The results of the training needs analysis and the existing competencies and standards of the various professions provided a platform for identifying the priorities for the development of the curriculum framework. A workshop of 35 educators was conducted in August 2004, which assisted in validating the draft curriculum framework, identifying the content and in re-orientating the educators to the chronic care and population health model. The core content provided the development of a self-assessment tool, which was piloted in 2005 (Appendix I). During 2005 and 2006 several universities and two health departments were assisted in a process to embed and integrate the framework into their existing and new programs. This provided an avenue to link and apply research to policy and practical implementation at the grassroots.

Project outcomes

Needs analysis

The consultation phase identified numerous challenges for those educating and preparing the rural and remote health workforce in the prevention, early detection and management of chronic disease.

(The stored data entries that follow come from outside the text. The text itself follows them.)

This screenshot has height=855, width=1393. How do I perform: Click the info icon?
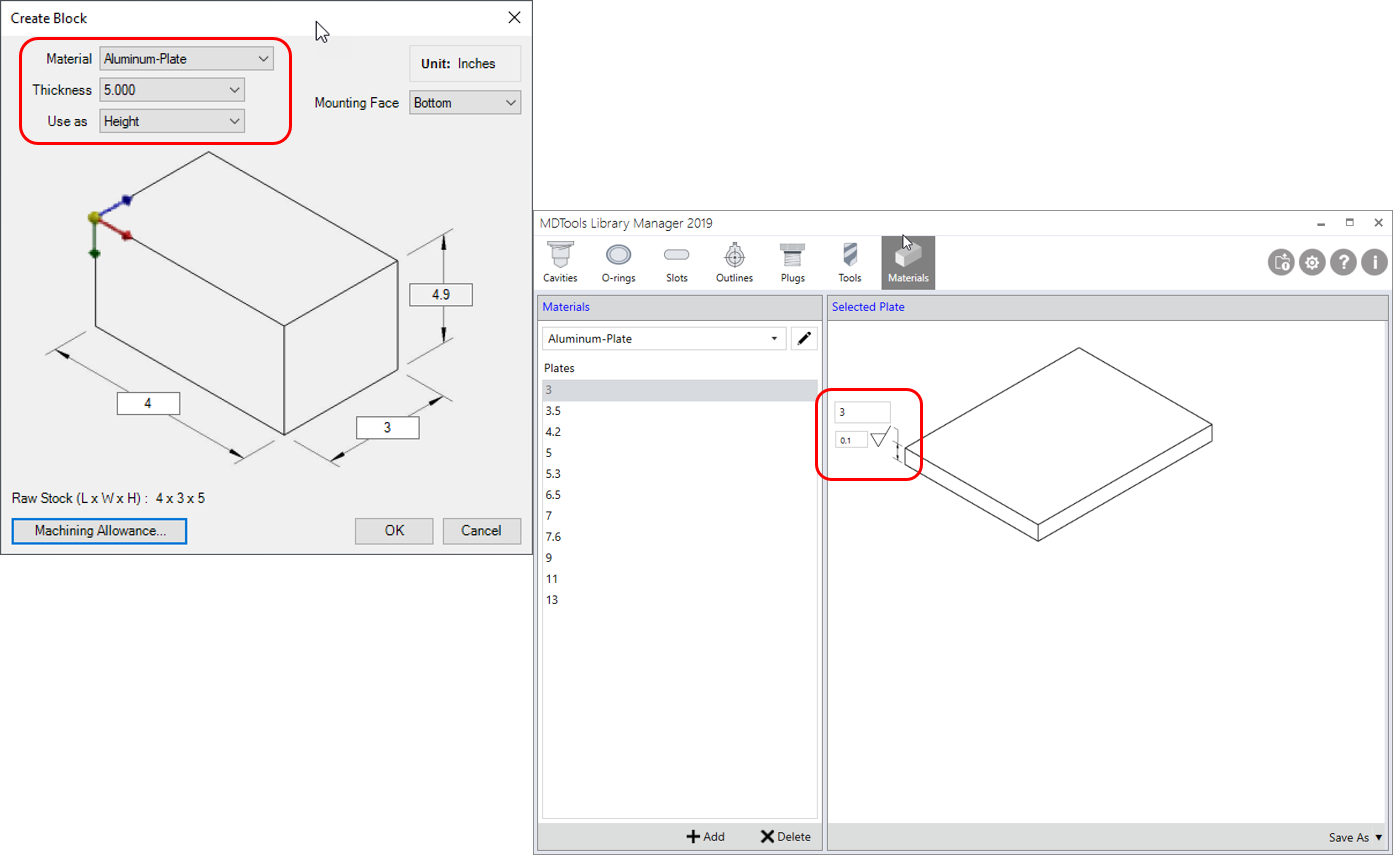(1374, 262)
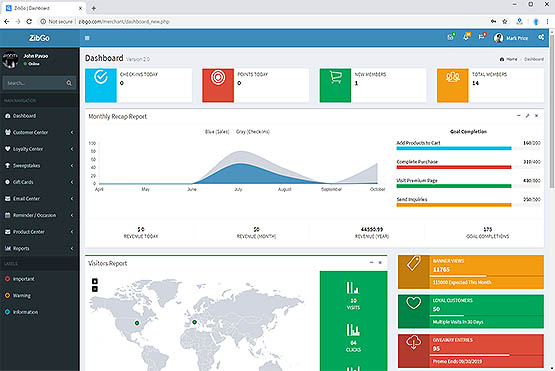The width and height of the screenshot is (555, 371).
Task: Open the mail messages icon in header
Action: pos(451,37)
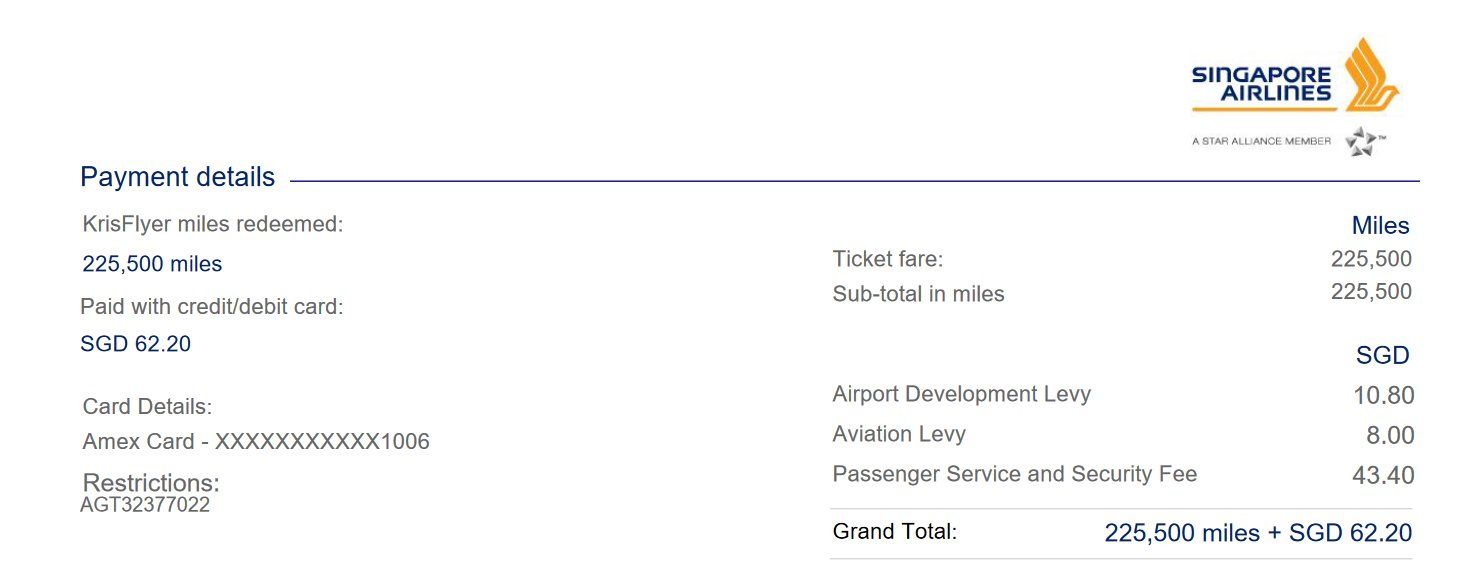Click the Star Alliance star emblem
Image resolution: width=1483 pixels, height=561 pixels.
pyautogui.click(x=1363, y=142)
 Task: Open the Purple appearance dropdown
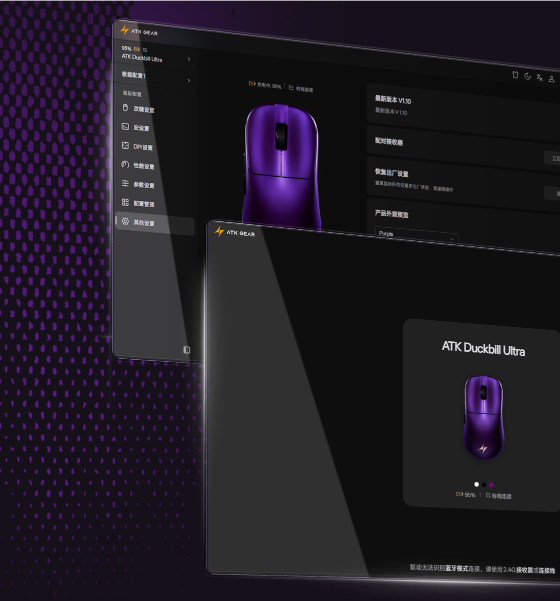point(417,235)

The main findings were that there was very little difference in the training needs identified between the disciplines - medicine, nursing, Indigenous health workers and allied health - and few practised in a population-based approach. There was a very strong focus on the management of chronic disease as opposed to the prevention and early detection, which were seen as the 'hard end'. While most people had heard of the chronic disease strategy, few could explain how they were implementing it in their communities. The main barrier to successful implementation was the demands of acute care over chronic disease management, which always prevailed. The staff perceived that they were poor in the prevention and early detection of chronic disease, but fairly good in the management of chronic disease.

The practitioners preferred learning though workshops in their own communities, accredited and disciplinary specific training and had poor access to the internet in remote communities, particularly in the NT. The self-assessment tool was piloted with remote staff during 2005 and was found to be particularly useful for pre- and post-training purposes and as a discussion starter for all disciplines and groups. Disciplinary groups have since adapted it to meet their own particular needs.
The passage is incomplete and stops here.